Homework Help: Questions on 3 simultaneous equations (3D vector planes)

1. Jan 31, 2010

Charismaztex

1. The problem statement, all variables and given/known data

1) Determine, by elimination, value of a (if any) such that the given system will have a unique solution

$x+2y+3z=2, 2x+2y+az=0, 3x+2y+z=0$

2) Determine, by elimination, values of a (if any) such that the given system:

a) Is consistent with and infinity of solutions;
b) has a unique solution;
c) is inconsistent, with no solution

$x+2y+3z=a, x+y+z=0, 3x+2y+z=0$

3) consider the following system of 3 equations in x,y, and z

$2x+2y+2z=9, x+3y+4z=5, Ax+5y+6z=B$

Give possibly values of A and B in the third equation which make this system:

a) inconsistent
b) consistent but with an infinite number of solutions

2. Relevant equations

N/A

3. The attempt at a solution

1) By a unique solution I'm presuming that all three planes meet at the same point. Would this be to solve and get a so that x,y, and z have a unique value?

2) Consistent with infinity of solutions, is that when we get a situation 0=0? Possibly with at least 2 of the plane equations the same, or intersecting like the "spine" of a book. So a value of a to get some sort of 0=0?

would inconsistent be a situation when we get 0=a number (a nonsense statement)?

To be honest, I have no idea how to approach the question which as to determine values of a or A and B. What sort of method would be suitable?

Charismaztex

2. Jan 31, 2010

HallsofIvy

Yes, just go ahead and solve the equations with the "a" in there. At some point, perhaps more than once, you will have to divide by an expression involving a. The system has a unique solution if, each time you have to divide by an expression involving a, that expression is NOT 0. a can be any number that does not make any of those expressions equal to 0.

Yes. Here, a will be such that, at some point, you have to "divide by 0" but the number you are dividing into is also 0.

Right. Again, a must be such that it makes some expression you divide by 0 but now the value you are dividing into is NOT 0.

The best way to do this would be to actually go ahead and solve for x, y, and z, equal to fractions with a in numerator and denominator.
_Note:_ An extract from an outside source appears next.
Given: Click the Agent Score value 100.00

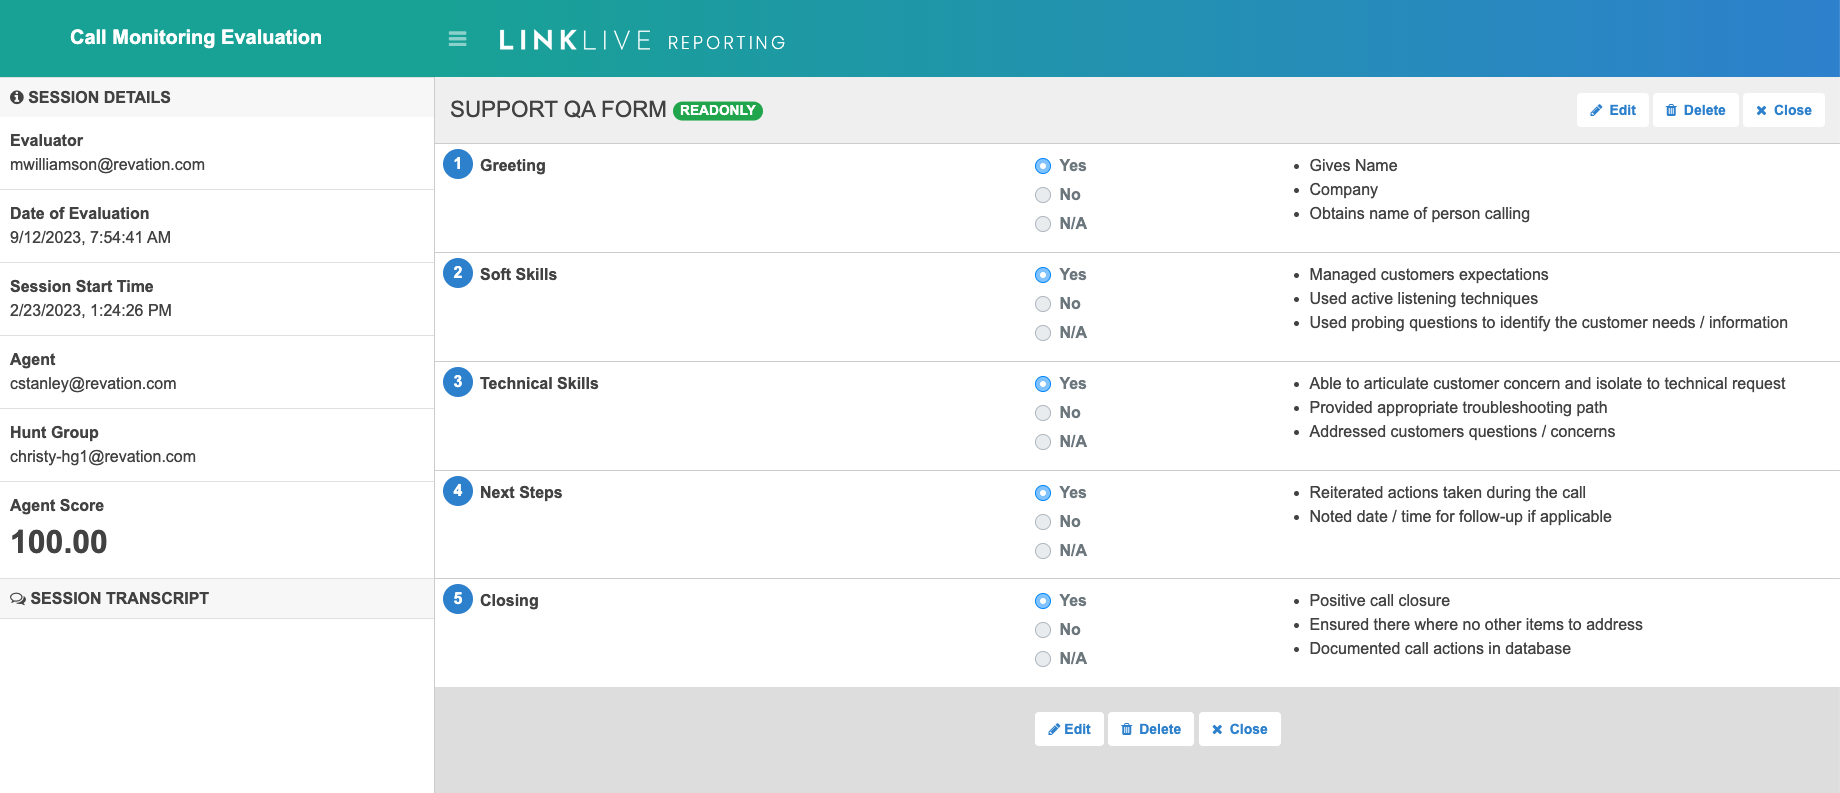Looking at the screenshot, I should (59, 542).
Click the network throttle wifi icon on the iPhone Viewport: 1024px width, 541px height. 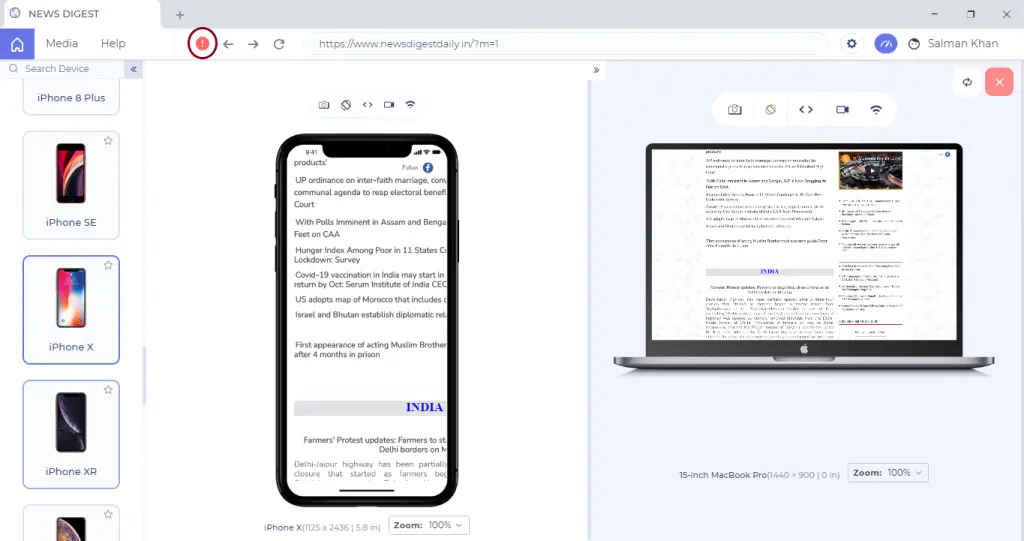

There will be a unique solution if a is such that none of those denominators is 0. There will be an infinite number of solutions if a is such that at least one of the denominators is 0 but so are the corresponding numerators. There will be no solution if a is such that there exist at least one denominator equal to 0 and the corresponding numerator is not equal to 0.

Last edited by a moderator: Jan 31, 2010
3. Jan 31, 2010

Charismaztex

Thanks for the reply. Using your method, I've successfully found for Q1) that a is anything except 2 (confirmed by inputting any number except 2 to get a unique solution on the calculator).

For Q2) I've found that no matter how I manipulate the equations, it always comes out to be something like, for example, $y+2z=a, y+2z=0$. Hence I can see that a must be 0 for infinite solutions, and a is any number other than 0 to be inconsistent with no solutions. I am stymied, however, at part b) where "a" should be a number where there is a unique solution. I can only see that a is either consistent with a=0 or inconsistent with a=any number, with not third option.

For Q3) I've worked out A=3 (in my equation, I got A=3 to make the denominator 0) and B=14 (I made the numerator =0 and solved for B) for infinite solutions and B=any number except 14 for inconsistent solution. I am wondering if this is the correct way to approach this.

Thanks,
Charismaztex